大数据-----------解决了超出内存表示范围的大数据无法计算的问题,即溢出问题
提出问题:在计算机中,每一种类型都有自己的表示范围,比如int的表示范围【0x8000000000000000,0x7fffffffffffffff】,超出范围之后,将会是一个毫无意义的数字。
eg:999999999999999999999999999999999999999999999用内置类型无法保存,更不用说进行基本的四则运算,咋么办?
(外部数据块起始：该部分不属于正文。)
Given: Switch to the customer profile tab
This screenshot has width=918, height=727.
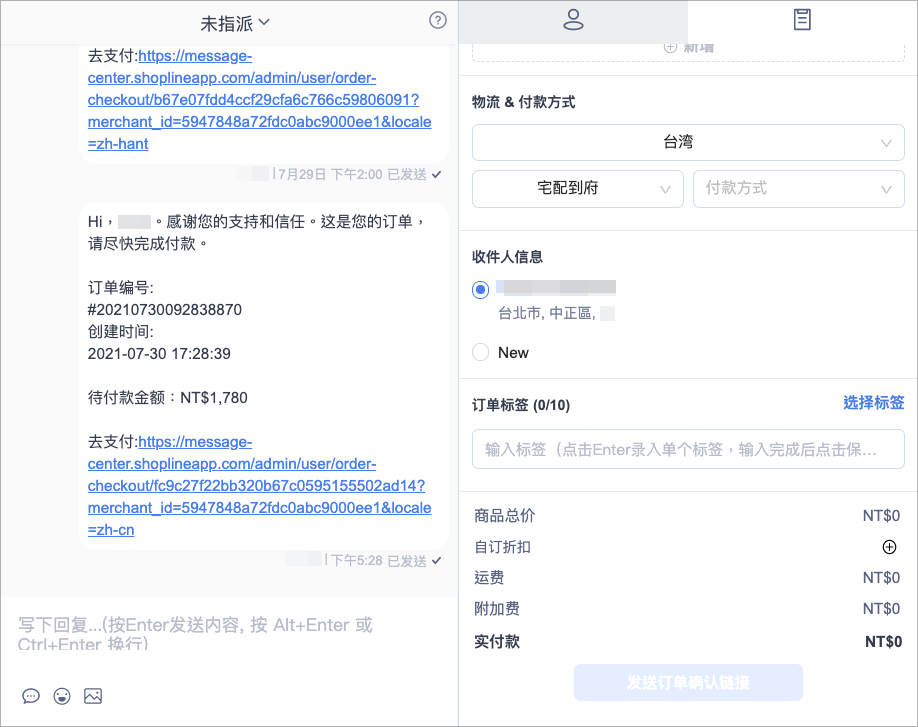Looking at the screenshot, I should [x=573, y=20].
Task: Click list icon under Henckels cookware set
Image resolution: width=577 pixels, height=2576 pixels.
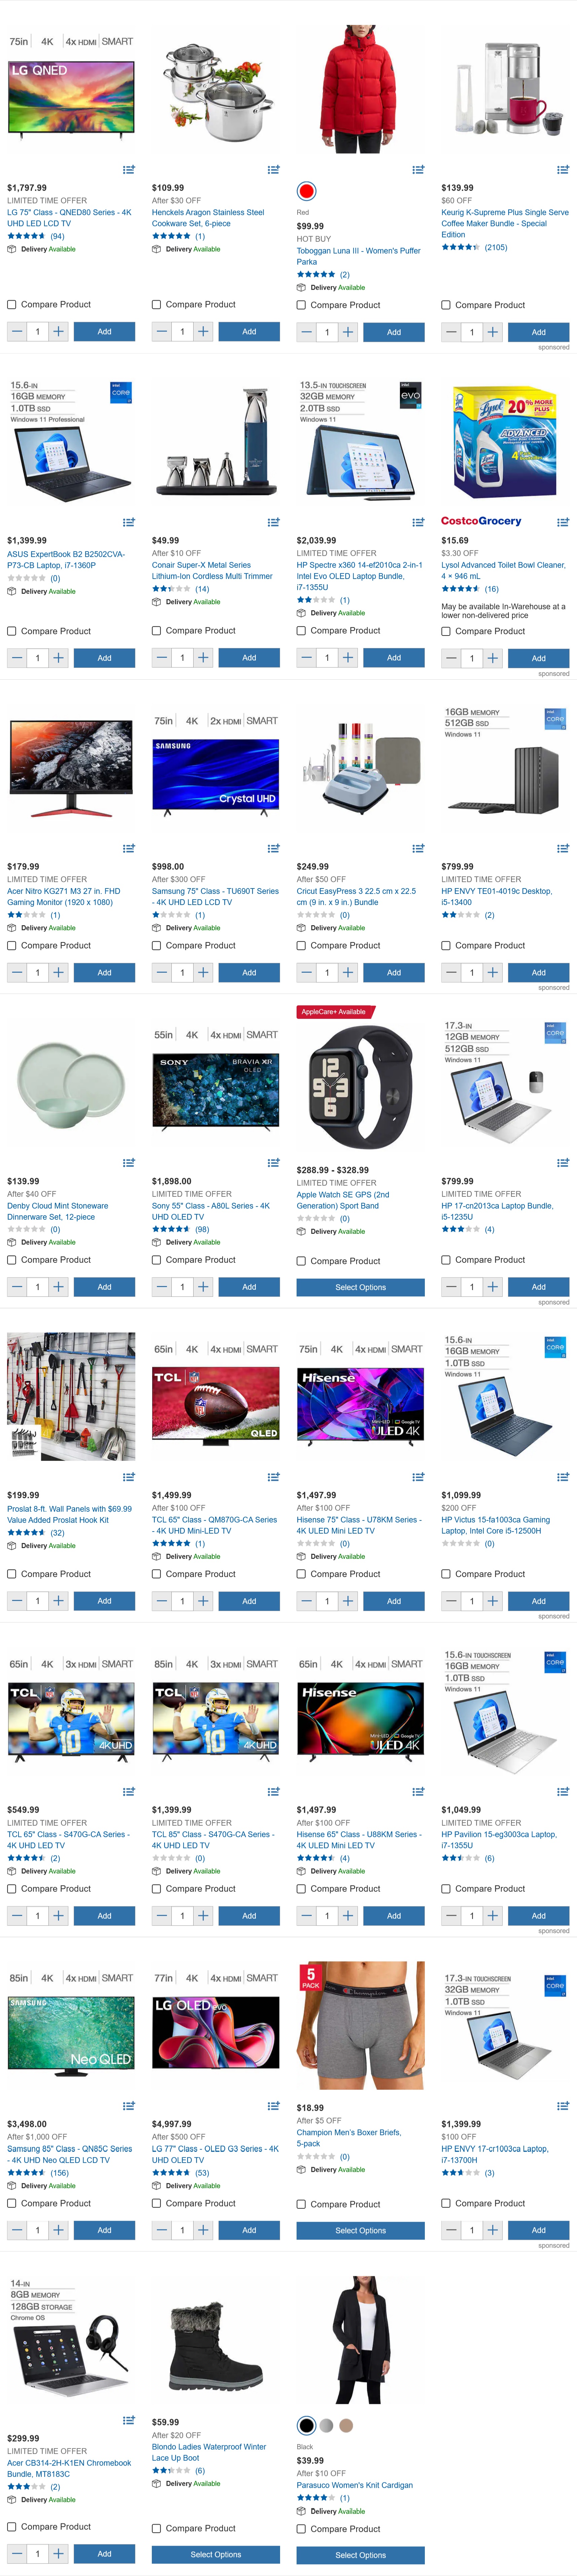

解决方法:字符串表示整型大数据,模拟整型计算,实现大数据的加、减、乘、除运算。
BigData:
1、普通类型:long long范围:【0x8000000000000000,0x7fffffffffffffff】;
2、大数据:直接string来保存。
实现新的数据类型BigData,在内置类型操作效率上基本没有影响,同时又要支持大数据的四则运算,操作效率应尽可能高。
具体实现细节在代码中的注释中,代码如下:
BigData.h
#ifndef __BigData__
#define __BigData__
#include<iostream>
using namespace std;
#include<string>
#include<assert.h>
//实现对超过内存表示范围的大数据无法计算的问题
#define UN_INIT 0xcccccccccccccccc //未初始化的随机值
#define MAX_INT64 0x7fffffffffffffff //内置类型最大值
#define MIN_INT64 0x8000000000000000 //内置类型最小值
typedef long long INT64;
class BigData
{
public:
//===================================================
//1.构造函数及输出函数
BigData(INT64 data = UN_INIT); //内置类型构造函数
BigData(const char* pData); //大数据构造函数
//===================================================
//2.四则运算
BigData operator+(const BigData& data);
BigData operator-(const BigData& data);
BigData operator*(const BigData& data);
BigData operator/(const BigData& data);
protected:
//===================================================
//3.内部调用函数
friend ostream& operator<<(ostream& os, const BigData& data);
bool IsOverFlow()const;
void INT64toString();
bool IsLeftNumBig(const char* left, int LeftSize,const char* right,int RightSize);
char LoopSub(char* left, int LeftSize,char* right, int RightSize);
string Add(string left, string right);
string Sub(string left, string right);
string Mul(string left, string right);
string Div(string left, string right);
private:
//===================================================
//4.主要数据
INT64 m_llData; //内置类型
string m_sData; //大数据
};
#endif
BigData.cpp
#include"BigData.h"
//==========================================================
//内置类型构造
BigData::BigData(INT64 data)
:m_llData(data)
{
INT64toString();
}
//字符串构造
BigData::BigData(const char* pData)
: m_llData(0)
, m_sData("")
{
if (pData == NULL)
{
assert(pData);
return;
}
//"1234567890" "+123456789" "00001234" "123456ahdks"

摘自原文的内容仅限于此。